### What you should do
Where the line containing "Task: Click the person icon on the About tab" appears in the records below, begin there and repeat each line exactly through the final one, dropping all pictures.

___ Data ___

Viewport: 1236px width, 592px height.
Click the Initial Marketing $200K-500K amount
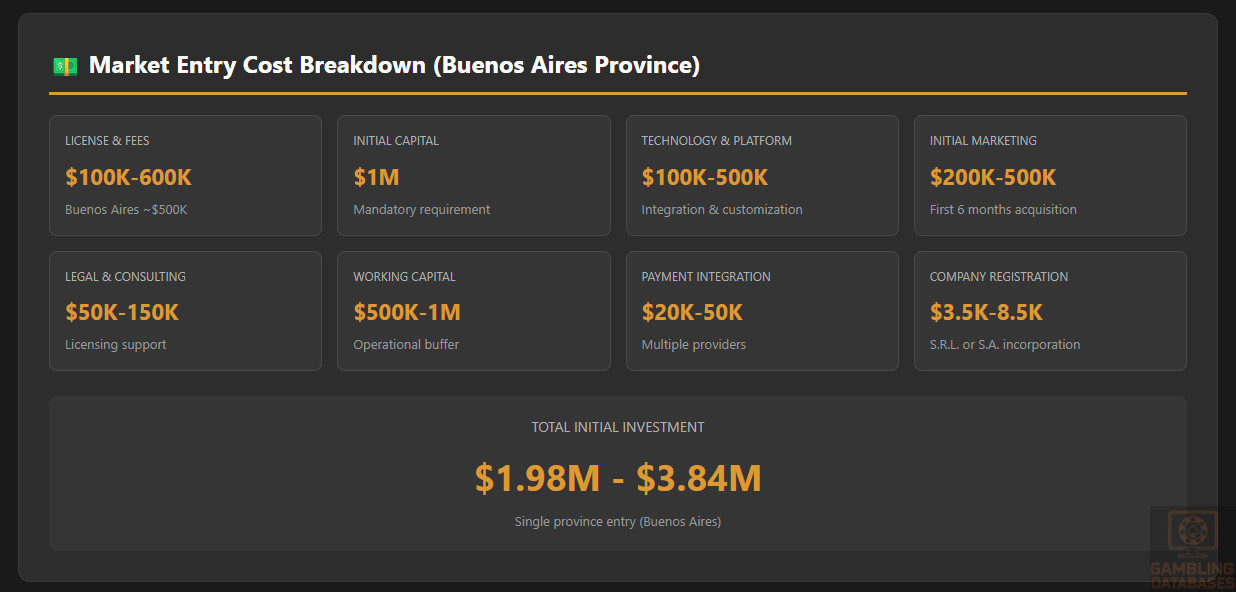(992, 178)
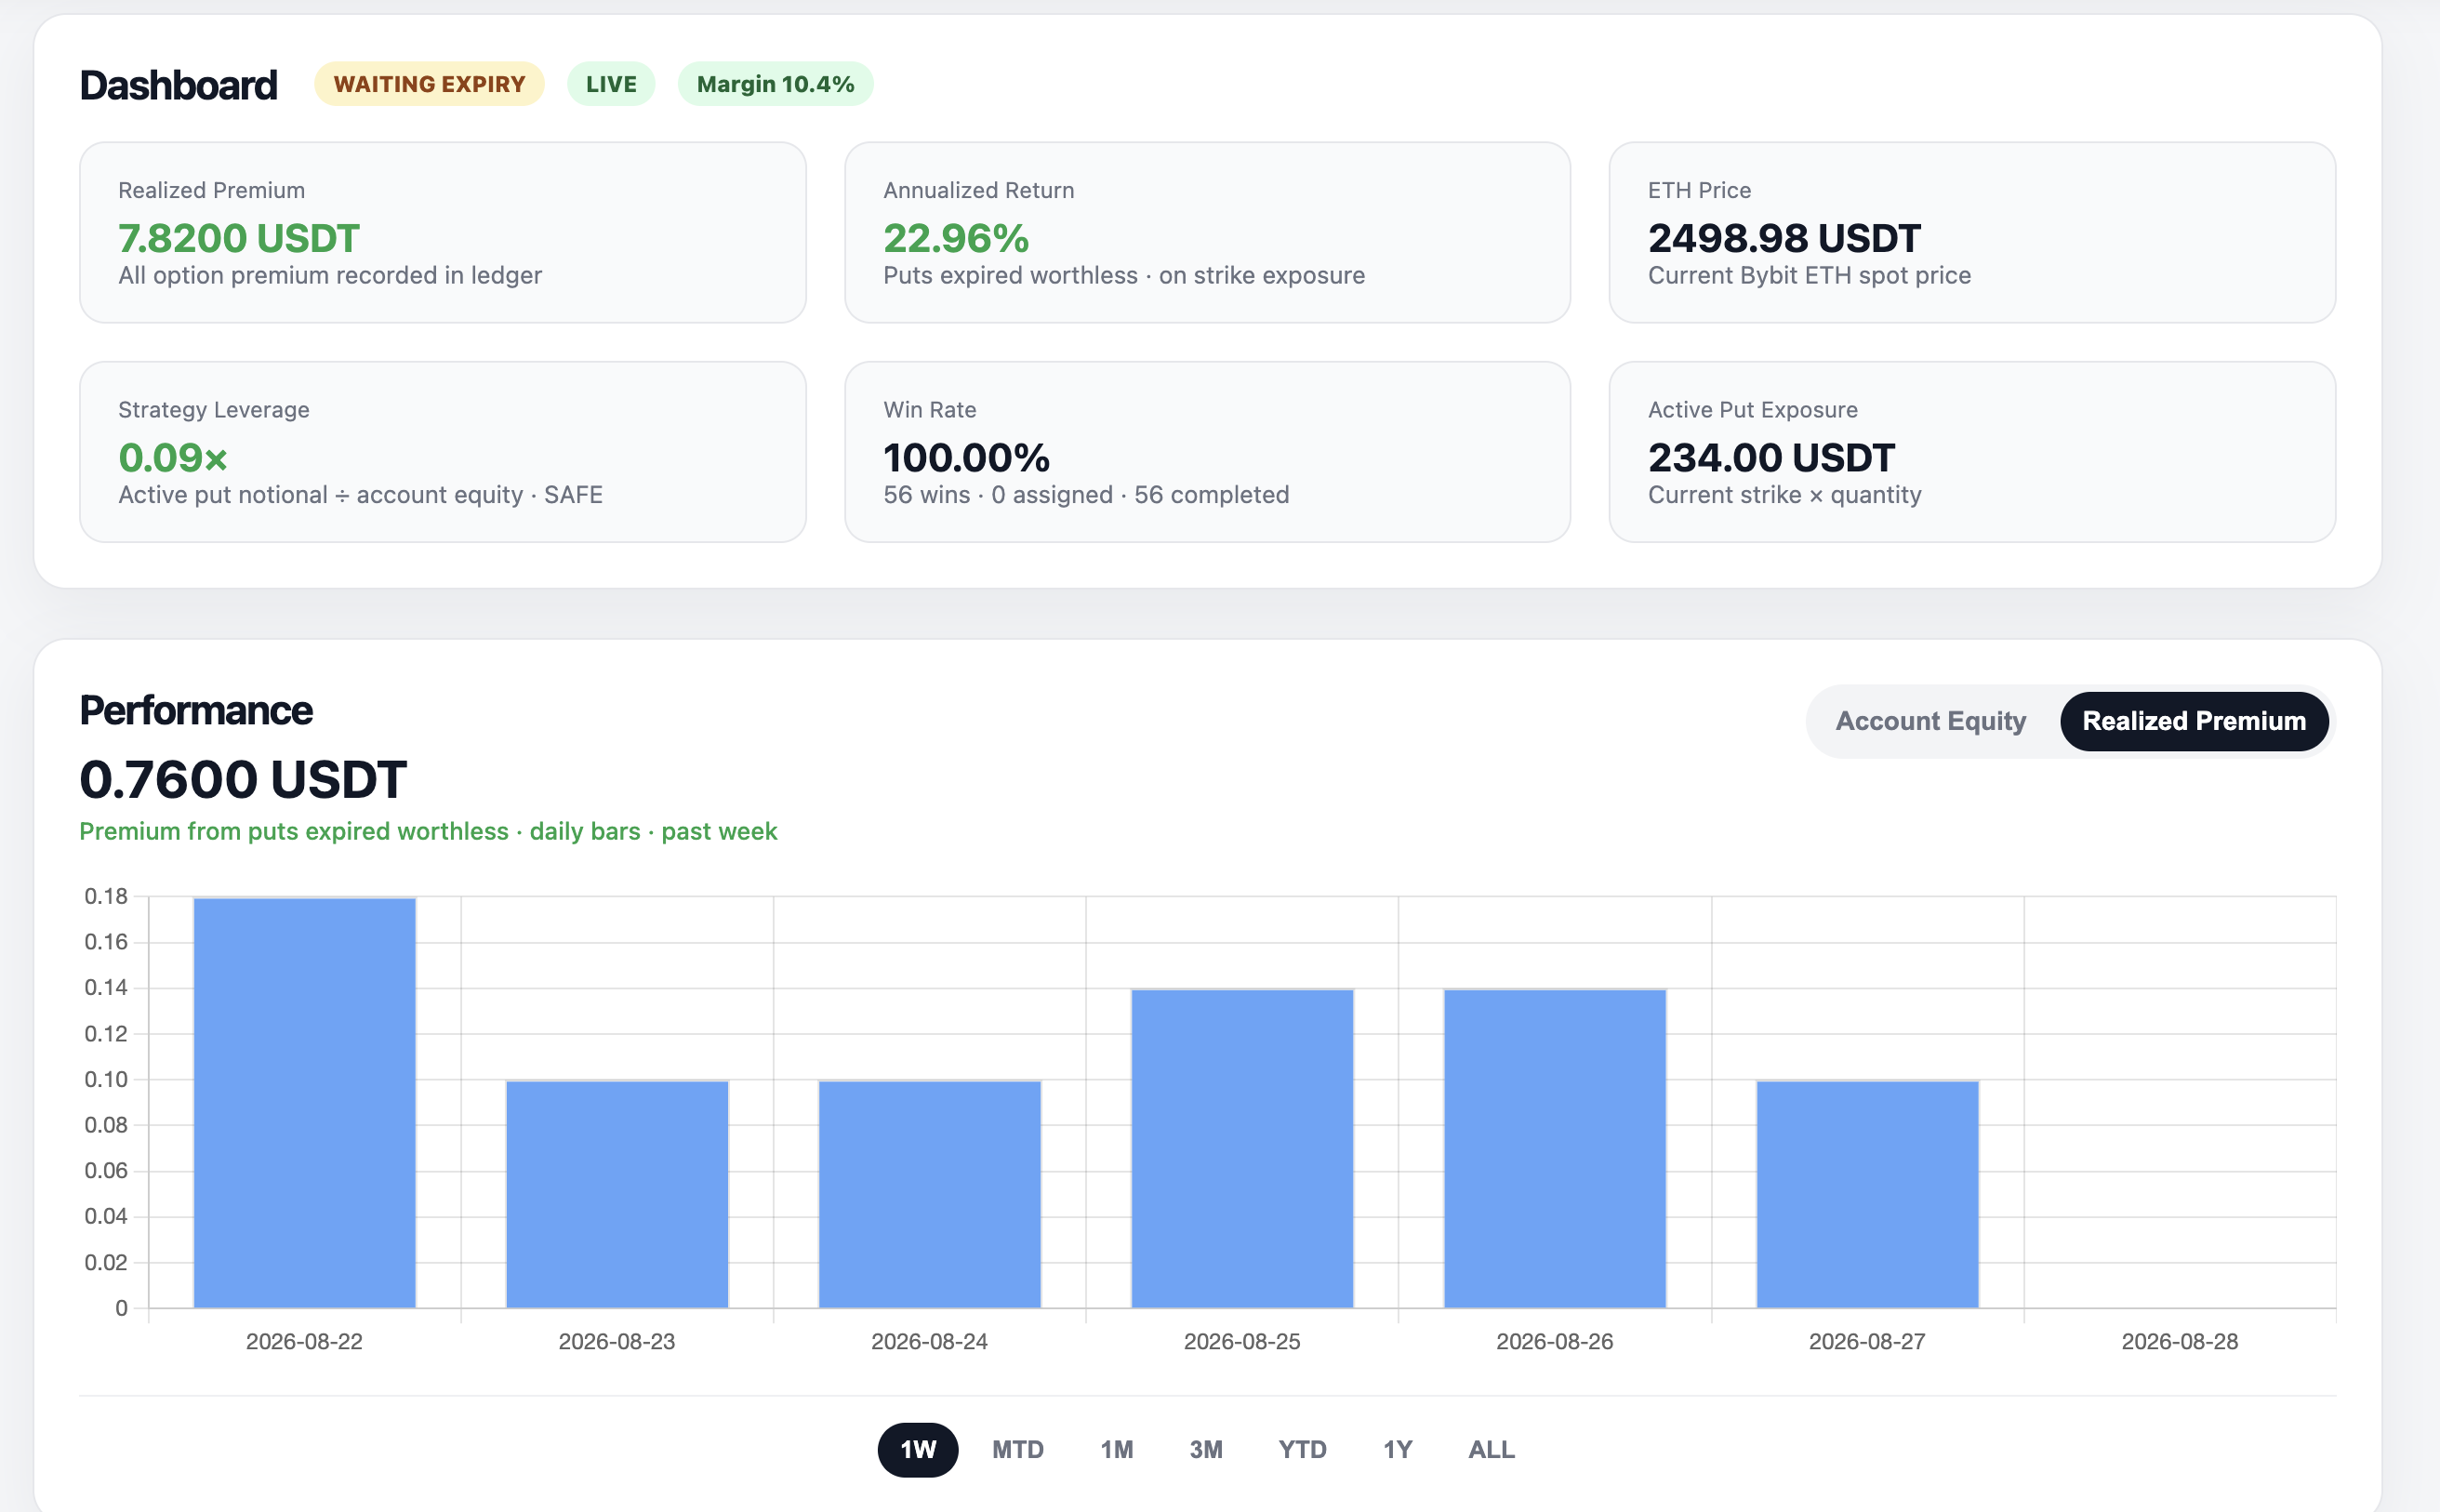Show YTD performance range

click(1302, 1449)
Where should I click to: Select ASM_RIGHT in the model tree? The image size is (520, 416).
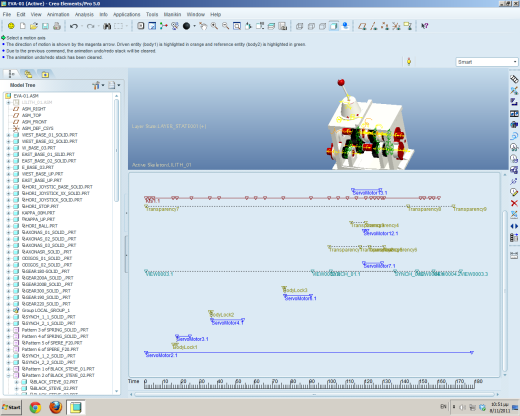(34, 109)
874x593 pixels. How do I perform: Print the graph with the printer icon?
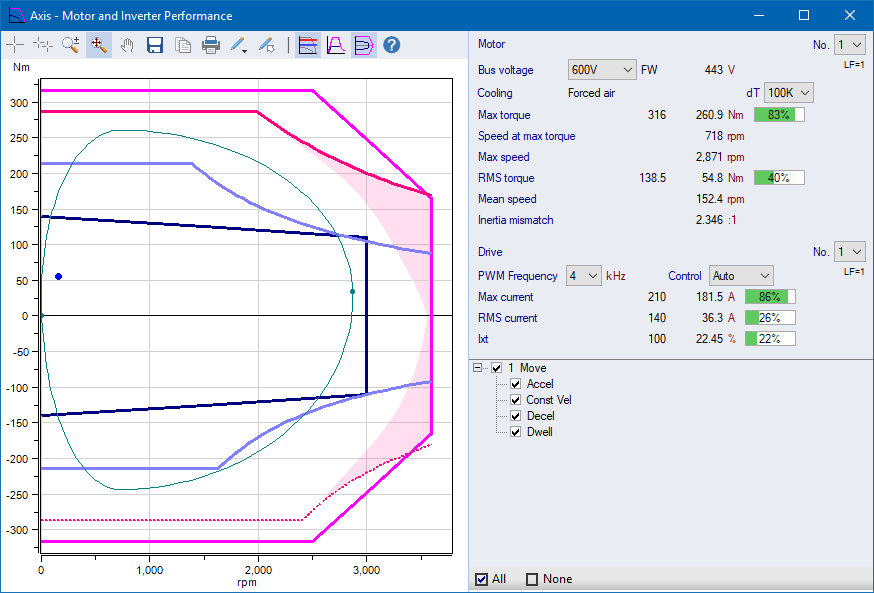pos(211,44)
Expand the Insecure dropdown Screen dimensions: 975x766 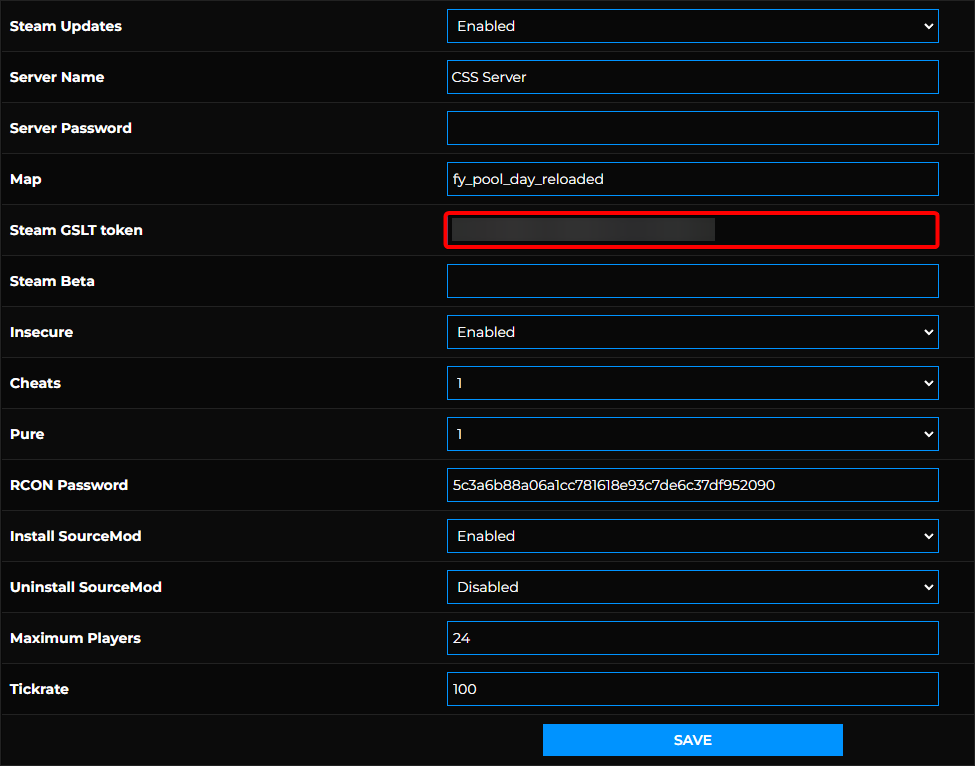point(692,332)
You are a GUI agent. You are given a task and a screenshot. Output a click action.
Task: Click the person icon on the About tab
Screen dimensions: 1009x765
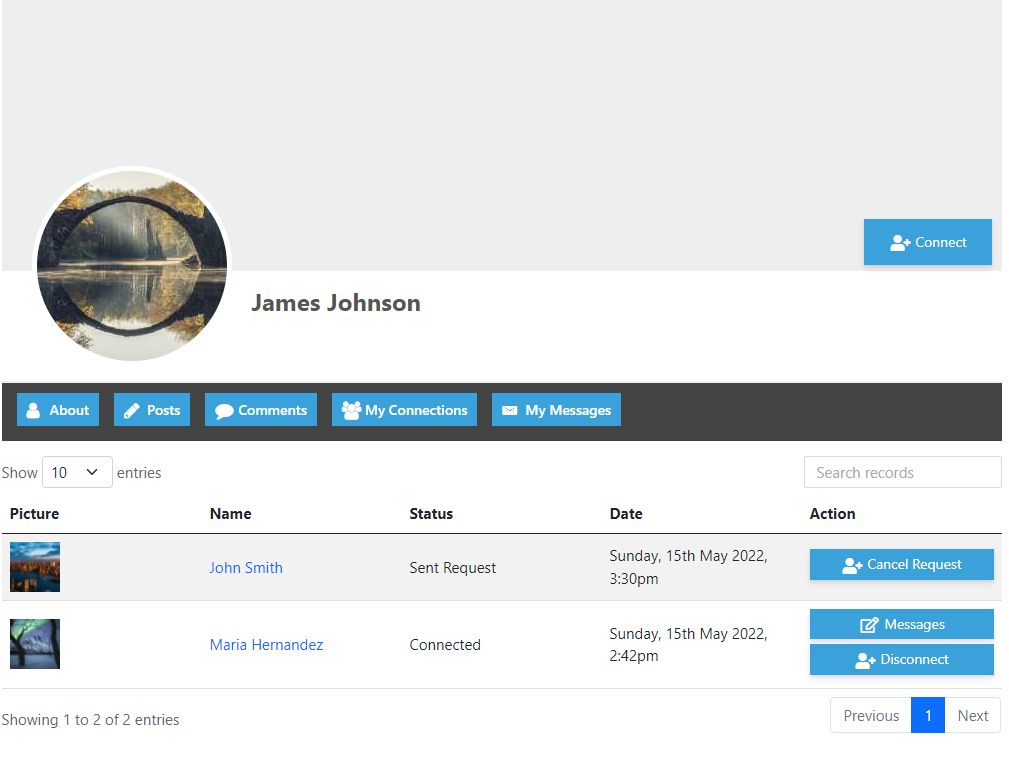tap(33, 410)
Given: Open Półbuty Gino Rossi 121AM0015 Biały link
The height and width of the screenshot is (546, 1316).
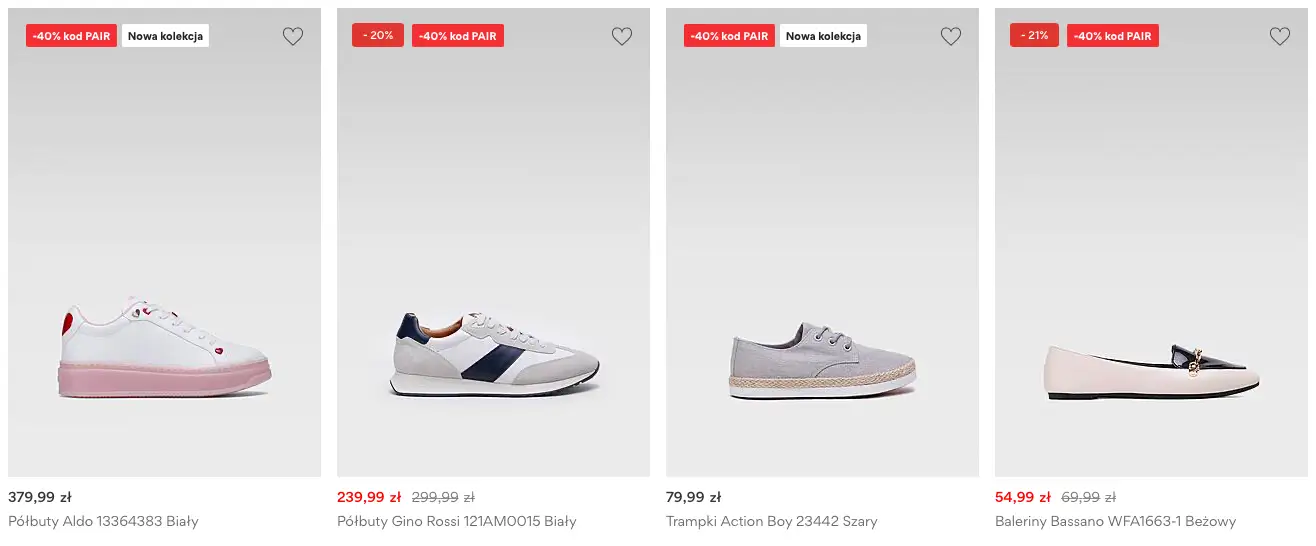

___

### Problem solution
Task: Click the person icon on the About tab
Screen dimensions: 1009x765
tap(33, 410)
Given: Open Półbuty Gino Rossi 121AM0015 Biały link
The height and width of the screenshot is (546, 1316).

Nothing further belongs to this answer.